"""
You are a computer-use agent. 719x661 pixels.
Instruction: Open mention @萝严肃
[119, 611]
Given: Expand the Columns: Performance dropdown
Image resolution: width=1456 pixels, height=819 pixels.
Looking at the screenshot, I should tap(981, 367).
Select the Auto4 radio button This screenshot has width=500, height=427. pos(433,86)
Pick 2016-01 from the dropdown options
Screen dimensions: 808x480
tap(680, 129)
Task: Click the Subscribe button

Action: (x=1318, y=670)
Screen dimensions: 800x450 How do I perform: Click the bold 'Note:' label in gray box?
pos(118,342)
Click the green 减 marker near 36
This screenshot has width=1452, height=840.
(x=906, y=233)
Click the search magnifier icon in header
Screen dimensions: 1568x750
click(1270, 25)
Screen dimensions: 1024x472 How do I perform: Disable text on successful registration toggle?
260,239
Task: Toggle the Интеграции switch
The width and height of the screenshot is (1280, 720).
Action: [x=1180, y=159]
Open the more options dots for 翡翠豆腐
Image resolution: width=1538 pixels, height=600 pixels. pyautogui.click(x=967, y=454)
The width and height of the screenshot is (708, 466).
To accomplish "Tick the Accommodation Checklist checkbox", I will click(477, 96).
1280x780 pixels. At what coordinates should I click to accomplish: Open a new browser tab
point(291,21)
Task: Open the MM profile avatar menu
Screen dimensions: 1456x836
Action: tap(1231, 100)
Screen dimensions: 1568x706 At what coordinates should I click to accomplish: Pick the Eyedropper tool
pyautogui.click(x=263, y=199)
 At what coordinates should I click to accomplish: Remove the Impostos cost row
"""
▶ _EXERCISE DIRECTIONS_:
Copy out every line of the records above, word for word and in the same order.

▶ _REPLY_:
You are a computer-use agent. 719x661 pixels.
Instruction: Open mention @萝严肃
[119, 611]
Given: Expand the Columns: Performance dropdown
Image resolution: width=1456 pixels, height=819 pixels.
Looking at the screenshot, I should tap(981, 367).
Select the Auto4 radio button This screenshot has width=500, height=427. pos(433,86)
Pick 2016-01 from the dropdown options
Screen dimensions: 808x480
tap(680, 129)
Task: Click the Subscribe button

Action: (x=1318, y=670)
Screen dimensions: 800x450 How do I perform: Click the bold 'Note:' label in gray box?
pos(118,342)
Click the green 减 marker near 36
This screenshot has width=1452, height=840.
(x=906, y=233)
Click the search magnifier icon in header
Screen dimensions: 1568x750
click(1270, 25)
Screen dimensions: 1024x472 How do I perform: Disable text on successful registration toggle?
260,239
Task: Toggle the Интеграции switch
The width and height of the screenshot is (1280, 720).
Action: [x=1180, y=159]
Open the more options dots for 翡翠豆腐
Image resolution: width=1538 pixels, height=600 pixels. pyautogui.click(x=967, y=454)
The width and height of the screenshot is (708, 466).
To accomplish "Tick the Accommodation Checklist checkbox", I will click(477, 96).
1280x780 pixels. At what coordinates should I click to accomplish: Open a new browser tab
point(291,21)
Task: Open the MM profile avatar menu
Screen dimensions: 1456x836
Action: tap(1231, 100)
Screen dimensions: 1568x706 At what coordinates should I click to accomplish: Pick the Eyedropper tool
pyautogui.click(x=263, y=199)
 At what coordinates should I click to accomplish: Remove the Impostos cost row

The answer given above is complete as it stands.